AMPA受体亚单位GluR2在大鼠局灶性脑缺血不同时期表达及其机制研究

目的通过研究大鼠局灶性脑缺血不同时期缺血中心区与半暗带α-氨基羟甲基异恶唑丙酸（AMPA）受体亚单位GluR2蛋白表达，并同时观察凋亡指数，以进一步阐述GluR2在缺血性脑卒中的作用机制。方法采用免疫组化和Tunnel染色分别检测大脑中动脉梗塞（MCAO）2h再灌后1h、1d、3d、7d、15d、30d大鼠GluR2蛋白和凋亡细胞的表达。结果再灌1h，缺血侧中心区（ischemia core IC）与缺血半暗带区（ischernia penumbra，IP）GluR2蛋白表达与对照组无差异。在缺血中心区，再灌后1dGluR2蛋白表达开始减少（F=1.104，P〈0．05），3d表达达到最低（F=3．252，P〈0．01），7、15d表达回升（F=1．878，P〈0.01；F=1．185，P〈0．05），30d基本上与对照组相同。在缺血半暗带，GluR2蛋白表达在再灌后1、3、7d与健侧无明显差异，但在15d可见表达明显增强（F=27.166，P〈0．01），在30d表达呈更强（F=28．515，P〈0.01），且阳性细胞数目也稍有所增多。在缺血中心区，再灌1h即检测到表达非常弱但数目较多的凋亡细胞，再灌1d后更为明显，3d和7d凋亡细胞在数量上和表达程度上达到高峰，15d凋亡细胞减少，1个月后只见中心区少许凋亡细胞。在半暗带区，MCAO再灌后3d，7d和15d仅见少许TUNNEL阳性细胞。结论再灌后细胞凋亡出现时间先于GluR2蛋白表达下调时间提示GluR2不是早期凋亡的启动因子。再灌后1-30d，GluR2蛋白表达变化与凋亡阳性细胞几乎平行，提示GluR2虽不启动早期凋亡，但可能导致神经元进一步凋亡，或参与迟发性神经元死亡。缺血侧半暗带区GluR2蛋白在再灌后15-30d表达明显增强，且数目也稍有增多，提示GluR2与突触的可塑性有关。

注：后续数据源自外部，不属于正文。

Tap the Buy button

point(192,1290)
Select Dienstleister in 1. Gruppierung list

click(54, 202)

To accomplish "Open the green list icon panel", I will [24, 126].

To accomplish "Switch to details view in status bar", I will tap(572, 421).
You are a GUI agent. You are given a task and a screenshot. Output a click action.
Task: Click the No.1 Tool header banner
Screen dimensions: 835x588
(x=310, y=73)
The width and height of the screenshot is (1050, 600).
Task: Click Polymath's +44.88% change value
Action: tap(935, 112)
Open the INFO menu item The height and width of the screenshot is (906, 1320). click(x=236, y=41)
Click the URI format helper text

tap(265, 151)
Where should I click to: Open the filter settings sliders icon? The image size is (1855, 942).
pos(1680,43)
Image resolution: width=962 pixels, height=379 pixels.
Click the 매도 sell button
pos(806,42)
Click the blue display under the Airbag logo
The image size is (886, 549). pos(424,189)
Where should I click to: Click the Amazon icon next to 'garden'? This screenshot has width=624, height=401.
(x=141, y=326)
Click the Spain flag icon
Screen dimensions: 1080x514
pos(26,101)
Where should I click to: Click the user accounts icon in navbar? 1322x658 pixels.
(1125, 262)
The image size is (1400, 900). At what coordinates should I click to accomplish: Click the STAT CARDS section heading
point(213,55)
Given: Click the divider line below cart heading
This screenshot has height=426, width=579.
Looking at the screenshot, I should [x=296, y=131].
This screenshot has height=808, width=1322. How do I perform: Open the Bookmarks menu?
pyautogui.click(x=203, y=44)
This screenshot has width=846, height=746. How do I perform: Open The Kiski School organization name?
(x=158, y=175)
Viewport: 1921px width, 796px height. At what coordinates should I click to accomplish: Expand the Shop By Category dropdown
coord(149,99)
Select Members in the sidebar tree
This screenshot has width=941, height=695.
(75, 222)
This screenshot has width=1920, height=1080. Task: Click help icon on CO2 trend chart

Study on AMPA receptor gluR2 expression and mechanisms at various recirculation times following focal ischemia in rats

[Objective] To explore molecular mechanism following focal ischemia, the glutamate receptor subunit 2 (GluR2) protein expression and apoptosis measured in ischemia core (IC)and ischemia penumbra (IP)of adult rats at various recirculation times (1h, 1, 3, 7, 15 and 30 day) following a 120-min period of middle cerebral artery occlusion (MCAO). [Methods] Immunohistochemistry and terminal dUTP nick-end labeling (TUNEL) assay were performed to detect the GluR2 protein expression and apoptotic cell death of adult rats respectively. [Results] At 1h recirculation, Immunohistochemistry results showed that the GluR2 protein expression retained control levels in both IC and IP regions. In IC regions, GluR2 protein expression reduced at 1-day recirculation, remarkablely reduced at 3-day recirculation, persisted at 7 to 15 day recirculation and unaltered at 30day recirculation relative to the control level. In IP regions, GluR2 protein expressions were unaltered at 1, 3, 7day recirculation, however, the most intense expressions of GluR2 protein were found at 15 and 30 day recirculation with a slightly increased GluR2 immunopositive cells compared to the contralateral side. In IC regions, weak but definite positive apoptotic cells were detected at 1 hour recirculation. The apoptotic cells increased at 1 day recirculation, peaked in expression level and extensity at 3 to 7-day recirculation, persisted at 15 day recirculation, and expressed slightly at 30day recirculation. In IP regions, few scattered apoptotic cells were detected in the margin of the IC regions at 3, 7 and 15 recirculation. [Conclusions] Apoptotic cells expression occurs prior to GluR2 protein expression in IC regions of adult rat after MCAO. This finding indicates that GluR2 might not induce early neuronal death. At 1 to 30 day recirculation, the decreased GluR2 protein expression parallel with the apoptotic cells indicates that GluR2 might result in the further neuronal apoptosis or or induce delayed neuronal death. The intense expression of the GluR2 protein and the slightly increased GluR2 immunopositive cells in IP regions at 15 and 30day recirculation suggest that GluR2 might contribute to the synaptic plasticity.